Segundo Granzzoto (2007), “o clínico perceberá o momento de pontuar, o momento de frustrar o ajustamento neurótico”, isto é, o terapeuta é munido do conhecimento teórico, atribuindo-lhe uma participação instrumental diante do processo terapêutico. Pode-se sugerir a exploração do aspecto criativo do terapeuta, ampliando sua atuação, até então instrumental. Segundo Zinker (2007) “o terapeuta criativo é experimental.

Sua atitude inclui o uso de si, do cliente e dos objetos do ambiente a serviço da invenção de novas visões da pessoa”, o que implica na consideração da rica experiência pessoal do terapeuta. Ainda de acordo
com esta idéia, o autor afirma que “o terapeuta criativo proporciona o contexto, a atmosfera densa e rica em que a integridade do cliente pode alcançar uma realização mais completa”, ou seja, este possibilita explorar espaços e transitar por novas possibilidades. Com base nesta idéia a respeito de um terapeuta que corre riscos e faz uso de sua capacidade de realizar ajustamentos criativos diante das dificuldades referentes ao contexto do caso clínico, é possível desenvolver e sustentar experimentos, tais como o álbum de fotografia.

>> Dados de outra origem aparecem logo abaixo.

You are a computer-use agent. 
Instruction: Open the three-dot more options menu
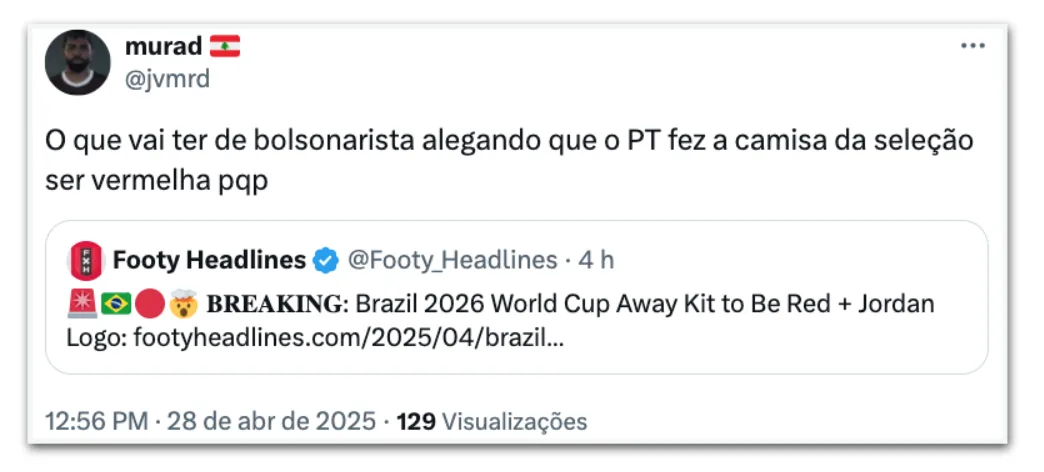[x=972, y=47]
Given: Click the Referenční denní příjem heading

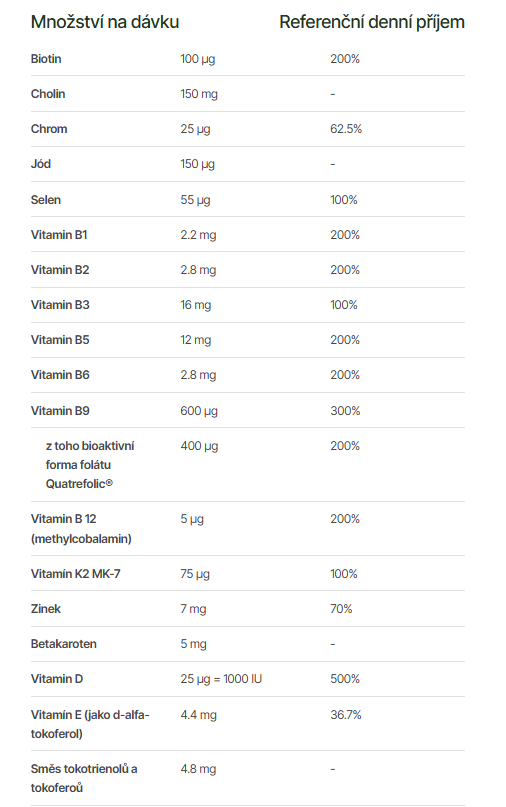Looking at the screenshot, I should [372, 22].
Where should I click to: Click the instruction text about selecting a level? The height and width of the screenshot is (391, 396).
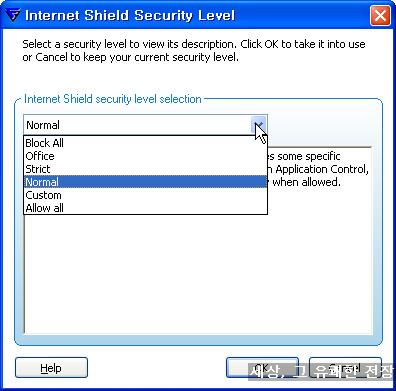194,50
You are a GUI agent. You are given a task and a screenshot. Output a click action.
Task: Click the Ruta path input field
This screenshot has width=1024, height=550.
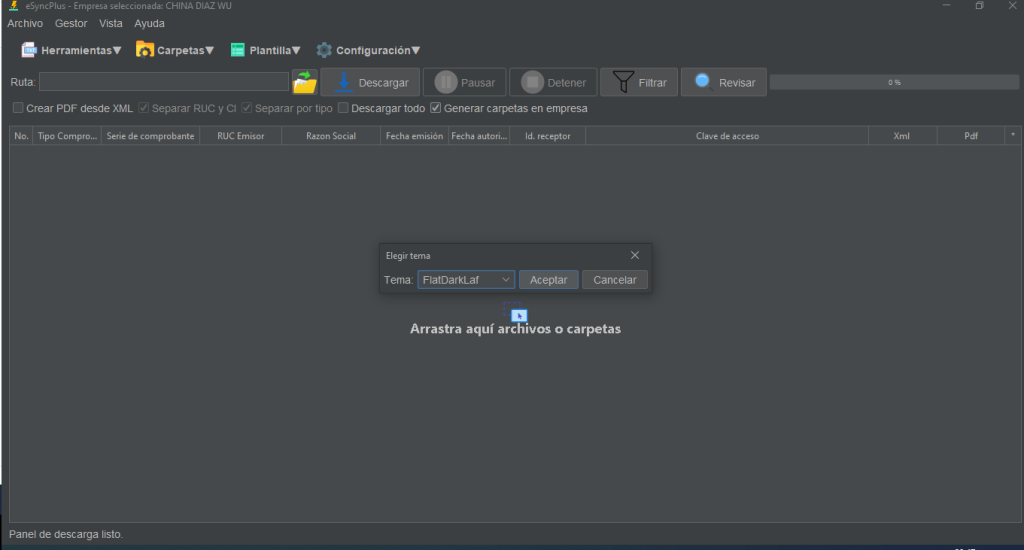164,82
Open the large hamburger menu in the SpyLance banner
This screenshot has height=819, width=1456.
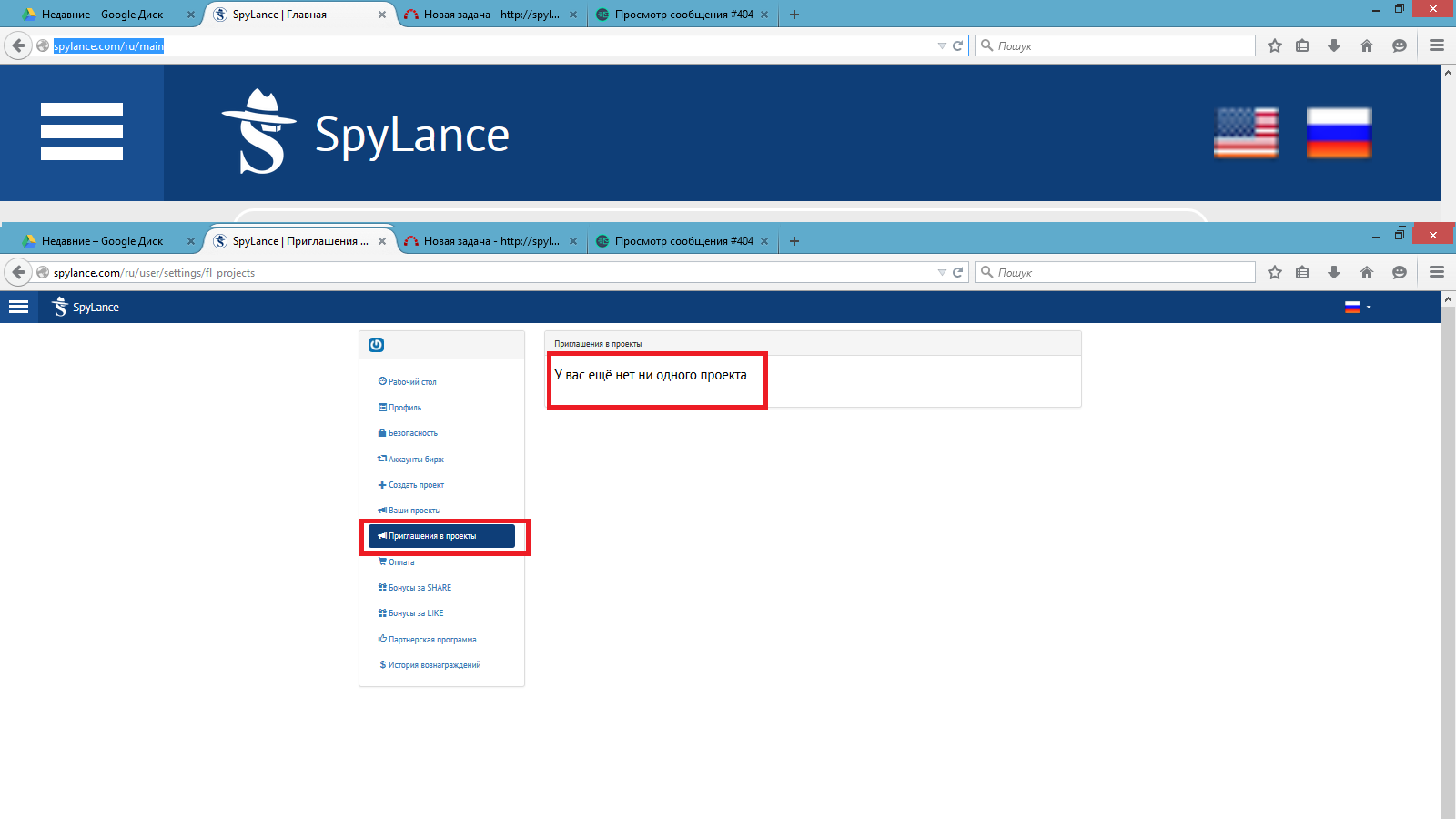click(x=82, y=132)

A proposta do álbum de fotografias se desenvolve, então, fazendo referência à vida do cliente, ou seja, compreende figuras que se destacam, e ganham sentido em contraposição a um contexto que as atribui sentido.

As imagens que o compõem, representam um conteúdo único e particular, o que garante a subjetividade do indivíduo em terapia, além de conter registros de experiências reais, possibilitando a expressão das próprias emoções referentes ao momento registrado. Desta vez, o indivíduo encontra-se perante si mesmo, através de momentos destacados e trazidos por ele próprio, e que remetem a momentos de destaque, diante dos quais busca-se a presentificação das suas emoções através das expressões retratadas. Para Zinker (2007), “A situação psicoterápica é um laboratório, uma oportunidade que a pessoa tem de se olhar em vários espelhos”.

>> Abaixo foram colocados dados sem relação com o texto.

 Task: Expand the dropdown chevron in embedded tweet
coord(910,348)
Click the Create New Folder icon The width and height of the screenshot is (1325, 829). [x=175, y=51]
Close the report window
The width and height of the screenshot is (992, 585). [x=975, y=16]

Considerando que o controle relativo a tudo o que é externo ao cliente é a principal característica do egostismo, o fato de retirar o seu foco do mundo exterior, no qual o exercício deste controle é viabilizado, e redirecionar para o próprio sujeito, em função de sua própria história, é uma estratégia que atende ao objetivo apresentado anteriormente.

É realizada a movimentação do cliente através da promoção da frustração de seus apelos, fazendo uso de sua própria experiência. Esta intervenção tem como objetivo re-experimentar a sensação proveniente daquele momento, ou seja, trazer para o aqui-e-agora a sensação presente naquela imagem, explorando as reações decorrentes do estímulo afetivo. Toda reação racional é pontuada e afastada deste contexto, de forma a promover uma estratégia terapêutica criativa diante da situação em questão, e aproximando o indivíduo de uma reação puramente emocional. As reações racionais são naturalmente bem elaboradas pelo egotímico,
fazendo-se necessário o desenvolvimento do aspecto e uso do recurso emocional com o qual se vincula a satisfação. Visto que, segundo Grazzoto (2007) “o contato final, que inicialmente estava sob rígido controle do egotismo, foi se tornando uma possibilidade cada vez mais concreta”, busca-se fazer uma aproximação de possibilidade da pessoa usufruir suas próprias experiências. Aliado a este cenário, ressaltamos a importância do manejo clínico e de algumas características do terapeuta como mutualidade, reciprocidade e presença, de forma a contribuir criativamente com o cenário clínico relativo ao mecanismo no egotismo.

Bibliografia

D’ACRI, G., LIMA, P.; ORGLER, S. Dicionário de Gestalt-terapia: Gestaltês. São Paulo: Summus, 2007.

GINGER, S. & GINGER, A. Gestalt: uma terapia do contato. São Paulo:
Summus, 1995.

MÜLLER-GRANZZOTO, M.J. & MÜLLER-GRANZZOTO, R.L. Fenomenologia e gestalt-terapia. São Paulo: Summus, 2007.

PERLS, F.S., HEFFERLINE, R. & GOODMAN, P. Gestalt-terapia. São Paulo: Summus, 1997.

RIBEIRO, J.P. O ciclo do contato: temas básicos na abordagem gestáltica. São Paulo: Summus, 2007.

ROBINE, J.M. O self desdobrado. São Paulo: Summus, 2006.

YONTEF, G.M. Processo, diálogo, awareness: ensaios em gestalt-terapia. São Paulo: Summus, 1998.

ZINKER, J. Processo criativo em gestalt-terapia. São Paulo: Summus, 2007.